Brief: Set down word for word the part of the ginger text below that opens with the words containing "Ginger May Help" and closes with "syndrome and lupus.".

At Mercola.com, Dr. Joseph Mercola discusses the anti-inflammatory properties of ginger. He writes:
Roughly 5,000 years ago, ginger (Zingiber officinale) was a luxury item.1 The root can be eaten fresh, pickled, preserved, candied, powdered or ground and researchers have now found the mechanism through which ginger helps reduce the symptoms of autoimmune diseases.2
Ginger is from the same family as cardamom and turmeric and is indigenous to tropical Asia. However, since ginger does not grow in the wild, the exact origins are unclear. It has been used medicinally and in food for at least 5,000 years.3
When the Roman Empire fell, the ginger trade was taken up by Arab merchants and spread across Europe. It continues to be used in traditional medicine today. Ayurvedic practitioners promote ginger to improve digestion and destroy toxins but warn that pregnant women, people with high blood pressure, skin diseases, gallstones or peptic ulcers should limit their intake. Data also suggests that adding ginger to your diet can do more than impact autoimmune diseases.
Ginger May Help Inflammation in Autoimmune Diseases
In January 2021,4 researchers from the University of Michigan demonstrated that a bioactive compound in ginger helped lower antibody production and stop disease progression in an animal model in which the animals had the autoimmune diseases antiphospholipid syndrome or lupus.
Ginger has traditionally been used to help lower inflammation, but until the most recent study published by the University of Colorado, the biological mechanism that underlies the anti-inflammatory properties had not been identified. In the paper5 published in JCI Insight, the research team noted the previously reported activity against antiphospholipid syndrome and lupus.
In the current study,6 they explored how taking a whole ginger extract could impact neutrophils in autoimmune mice and healthy humans. The study examined neutrophil extracellular trap (NET) formation and how that influenced inflammation. NET formation is also known as NETosis which, when restrained, could help reduce inflammation and symptoms in people with different types of autoimmune diseases.
NETs are microscopic structures that look like spider webs. They promote clotting and inflammation, which contributes to the development and progression of several autoimmune diseases such as rheumatoid arthritis, lupus and antiphospholipid syndrome.
In this trial, researchers gave 20 milligram supplements of gingerols to healthy volunteers over seven days. They found the supplementation increased cyclic adenosine monophosphate (cAMP), which was responsible for inhibiting NETosis.
“Our research, for the first time, provides evidence for the biological mechanism that underlies ginger’s apparent anti-inflammatory properties in people,” said senior co-author Dr. Jason Knight, associate professor in the department of internal medicine, division of rheumatology, at the University of Michigan.
“There are not a lot of natural supplements, or prescription medications for that matter, that are known to fight overactive neutrophils. We, therefore, think ginger may have a real ability to complement treatment programs that are already underway. The goal is to be more strategic and personalized in terms of helping to relieve people’s symptoms,” he added.
The researchers hope the results of this study will help garner funding for clinical trials using ginger in people with inflammatory diseases where neutrophils play a prominent role, including in the treatment of COVID-19.

Excerpted records:
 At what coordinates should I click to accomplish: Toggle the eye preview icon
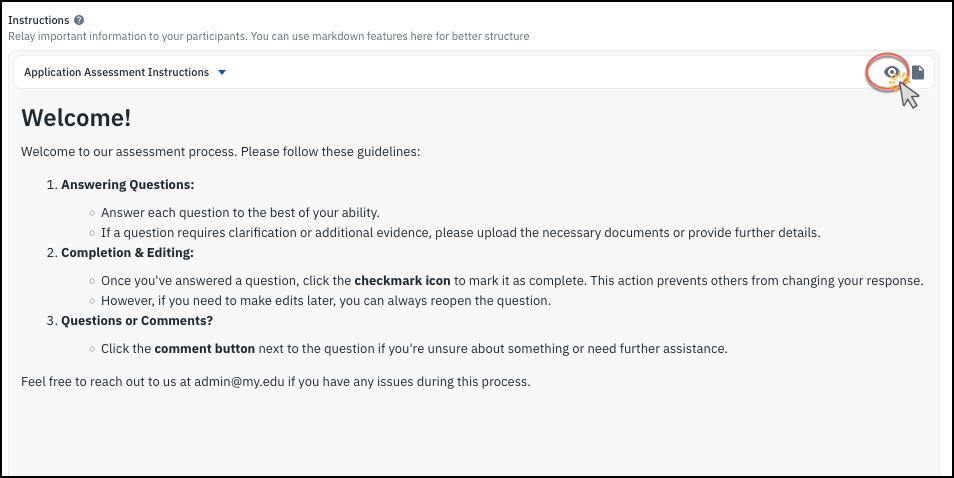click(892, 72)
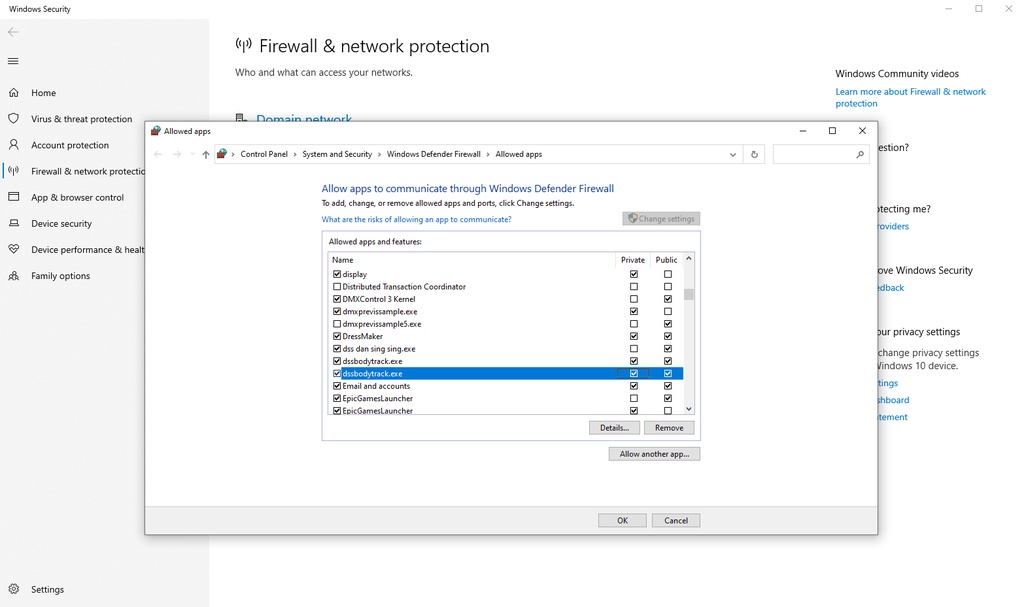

==

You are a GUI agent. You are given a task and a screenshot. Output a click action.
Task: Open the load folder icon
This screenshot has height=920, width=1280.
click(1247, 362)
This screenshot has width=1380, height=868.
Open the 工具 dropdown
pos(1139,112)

* * *

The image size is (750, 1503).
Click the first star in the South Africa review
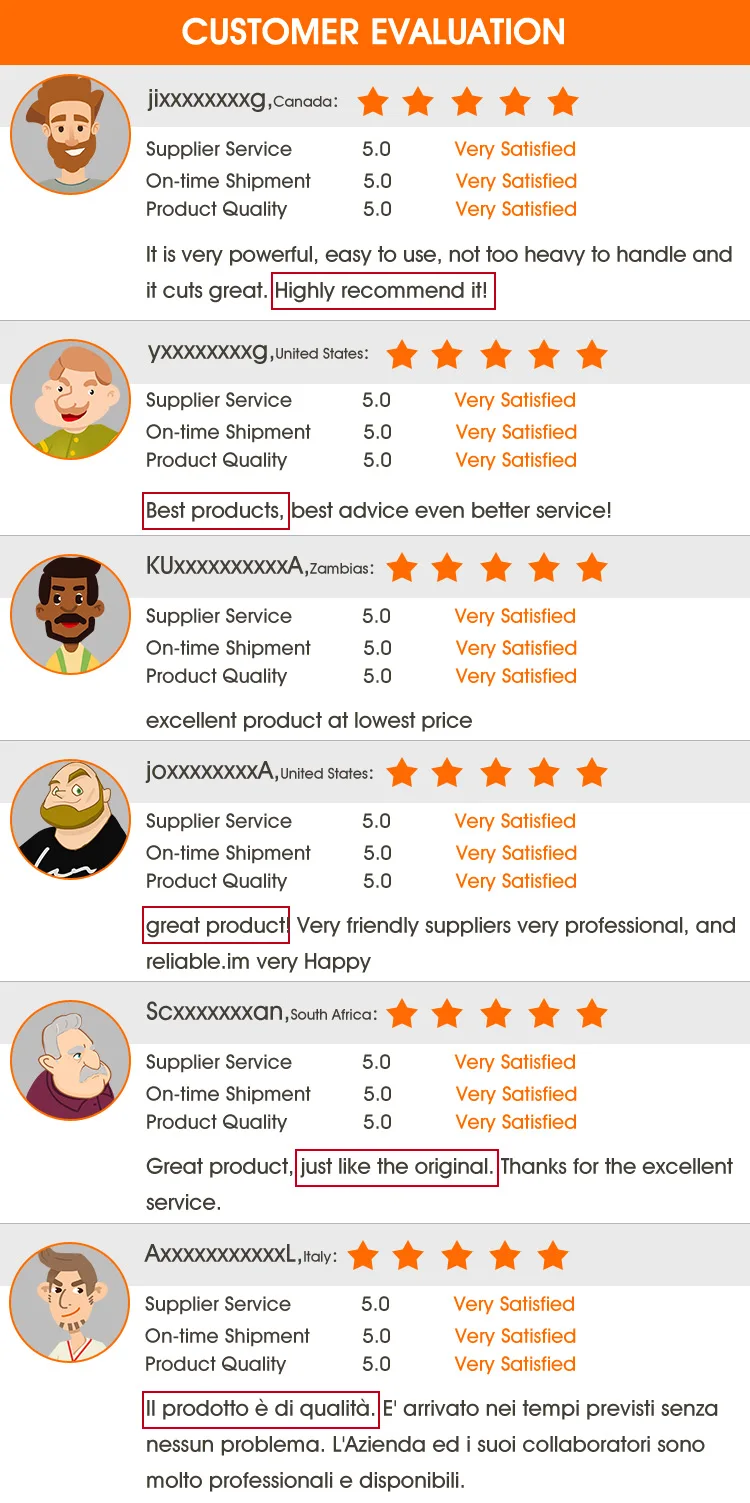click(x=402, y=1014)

Result for this task:
Ginger May Help Inflammation in Autoimmune Diseases
In January 2021,4 researchers from the University of Michigan demonstrated that a bioactive compound in ginger helped lower antibody production and stop disease progression in an animal model in which the animals had the autoimmune diseases antiphospholipid syndrome or lupus.
Ginger has traditionally been used to help lower inflammation, but until the most recent study published by the University of Colorado, the biological mechanism that underlies the anti-inflammatory properties had not been identified. In the paper5 published in JCI Insight, the research team noted the previously reported activity against antiphospholipid syndrome and lupus.